Está correta, porque o contribuinte é sujeito passivo da obrigação tributária principal, conforme a lógica do CTN.
- B)Fato gerador.
Está correta, porque o fato gerador é o evento que dá origem à obrigação tributária principal.
- C)Base de cálculo.
Está correta, porque a base de cálculo integra a quantificação do tributo devido.
- D)Alíquota.
Está correta, porque a alíquota compõe o cálculo do montante tributário.
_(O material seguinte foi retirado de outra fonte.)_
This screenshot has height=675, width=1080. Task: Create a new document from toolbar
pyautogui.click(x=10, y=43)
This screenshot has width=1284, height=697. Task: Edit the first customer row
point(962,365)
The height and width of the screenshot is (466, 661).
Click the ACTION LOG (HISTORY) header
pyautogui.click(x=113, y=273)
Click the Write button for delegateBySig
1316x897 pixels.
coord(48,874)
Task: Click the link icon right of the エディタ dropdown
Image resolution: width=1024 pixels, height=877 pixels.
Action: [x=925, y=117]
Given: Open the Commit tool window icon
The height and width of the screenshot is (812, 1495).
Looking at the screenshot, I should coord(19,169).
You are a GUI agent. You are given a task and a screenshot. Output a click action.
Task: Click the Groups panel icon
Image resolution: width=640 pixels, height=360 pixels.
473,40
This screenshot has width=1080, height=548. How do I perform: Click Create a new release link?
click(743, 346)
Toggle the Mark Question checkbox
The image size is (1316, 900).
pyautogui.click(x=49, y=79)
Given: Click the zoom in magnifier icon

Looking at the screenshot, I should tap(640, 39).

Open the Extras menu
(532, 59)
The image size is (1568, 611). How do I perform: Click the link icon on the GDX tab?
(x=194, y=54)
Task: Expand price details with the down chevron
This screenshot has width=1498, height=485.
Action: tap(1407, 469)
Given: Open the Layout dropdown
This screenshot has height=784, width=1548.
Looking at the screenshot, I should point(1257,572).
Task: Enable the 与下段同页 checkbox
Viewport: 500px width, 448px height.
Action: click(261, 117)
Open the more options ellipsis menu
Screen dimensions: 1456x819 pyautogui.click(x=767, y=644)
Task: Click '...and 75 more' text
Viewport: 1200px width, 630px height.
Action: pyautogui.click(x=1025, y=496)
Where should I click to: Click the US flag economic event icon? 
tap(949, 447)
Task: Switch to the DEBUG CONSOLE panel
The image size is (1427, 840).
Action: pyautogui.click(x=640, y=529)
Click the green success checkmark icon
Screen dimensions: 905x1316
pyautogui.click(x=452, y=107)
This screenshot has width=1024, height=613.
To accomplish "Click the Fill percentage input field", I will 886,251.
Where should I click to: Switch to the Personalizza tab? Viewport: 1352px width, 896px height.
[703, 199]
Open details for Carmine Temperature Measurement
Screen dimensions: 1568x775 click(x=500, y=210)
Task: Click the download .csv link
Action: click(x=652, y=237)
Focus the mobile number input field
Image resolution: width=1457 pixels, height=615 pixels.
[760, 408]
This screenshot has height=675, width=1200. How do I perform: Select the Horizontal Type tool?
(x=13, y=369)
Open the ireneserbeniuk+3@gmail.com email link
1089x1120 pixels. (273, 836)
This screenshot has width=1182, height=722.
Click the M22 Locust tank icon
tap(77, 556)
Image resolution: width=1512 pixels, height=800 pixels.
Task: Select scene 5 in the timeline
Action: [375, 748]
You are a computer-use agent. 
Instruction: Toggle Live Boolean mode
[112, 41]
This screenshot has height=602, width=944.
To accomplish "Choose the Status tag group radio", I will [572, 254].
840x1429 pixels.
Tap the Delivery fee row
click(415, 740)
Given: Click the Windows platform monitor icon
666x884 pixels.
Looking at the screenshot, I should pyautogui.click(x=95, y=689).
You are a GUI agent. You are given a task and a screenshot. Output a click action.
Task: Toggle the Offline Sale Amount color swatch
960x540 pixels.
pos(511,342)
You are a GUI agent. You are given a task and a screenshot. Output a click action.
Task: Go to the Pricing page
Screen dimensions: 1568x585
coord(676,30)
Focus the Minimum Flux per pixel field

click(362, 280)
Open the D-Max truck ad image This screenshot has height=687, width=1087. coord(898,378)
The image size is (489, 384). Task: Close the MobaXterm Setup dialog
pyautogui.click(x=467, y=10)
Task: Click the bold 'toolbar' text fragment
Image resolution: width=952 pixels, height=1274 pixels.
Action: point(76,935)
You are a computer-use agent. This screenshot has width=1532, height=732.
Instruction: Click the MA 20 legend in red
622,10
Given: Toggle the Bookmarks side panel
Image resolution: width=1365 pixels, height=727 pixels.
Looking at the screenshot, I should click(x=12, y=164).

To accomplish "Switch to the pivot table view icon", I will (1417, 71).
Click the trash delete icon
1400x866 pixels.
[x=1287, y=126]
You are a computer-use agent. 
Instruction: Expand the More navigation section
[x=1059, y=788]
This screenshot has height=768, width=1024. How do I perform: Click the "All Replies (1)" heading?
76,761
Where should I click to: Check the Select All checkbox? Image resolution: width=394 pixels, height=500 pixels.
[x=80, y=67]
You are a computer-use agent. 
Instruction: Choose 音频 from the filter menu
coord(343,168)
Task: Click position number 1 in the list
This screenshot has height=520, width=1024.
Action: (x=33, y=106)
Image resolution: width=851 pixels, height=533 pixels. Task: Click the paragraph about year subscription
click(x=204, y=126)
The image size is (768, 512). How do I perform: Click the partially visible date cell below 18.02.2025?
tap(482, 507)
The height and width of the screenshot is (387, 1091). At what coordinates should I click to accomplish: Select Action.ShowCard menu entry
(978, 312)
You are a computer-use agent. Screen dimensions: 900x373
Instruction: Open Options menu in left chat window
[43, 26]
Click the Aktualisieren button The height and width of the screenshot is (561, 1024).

- E)Elaboração de livros fiscais.
Está errada, porque elaborar livros fiscais é obrigação acessória, e não elemento da obrigação tributária principal.
Gabarito: E
O art. 3º do CTN traz a definição clássica de tributo: prestação pecuniária compulsória, em moeda ou cujo valor nela se possa exprimir, que não seja sanção por ato ilícito, instituída em lei e cobrada por atividade administrativa plenamente vinculada. Em prova, a banca costuma misturar o conceito de tributo com os elementos da obrigação tributária principal, então vale separar bem as caixinhas. Na obrigação tributária principal, os elementos centrais são, em regra, o sujeito ativo, o sujeito passivo (contribuinte ou responsável), o fato gerador, a base de cálculo, a alíquota e o valor devido. Esses são os componentes que permitem identificar quando o tributo nasce e quanto será pago. É a parte “nobre” da cobrança, aquela que faz a conta fechar. Já a elaboração de livros fiscais não integra esse núcleo da obrigação tributária principal. Isso é uma obrigação acessória, ligada a deveres instrumentais de fiscalização e controle, como escriturar livros, emitir documentos e prestar informações ao Fisco. O art. 113, §2º, do CTN deixa claro que as obrigações acessórias existem no interesse da arrecadação ou fiscalização, e não se confundem com a obrigação principal. Por isso, o gabarito é a letra E. Ela foge da estrutura da obrigação principal e entra no terreno dos deveres acessórios, que servem de apoio para o Estado fiscalizar melhor, mas não são, por si, o núcleo do tributo.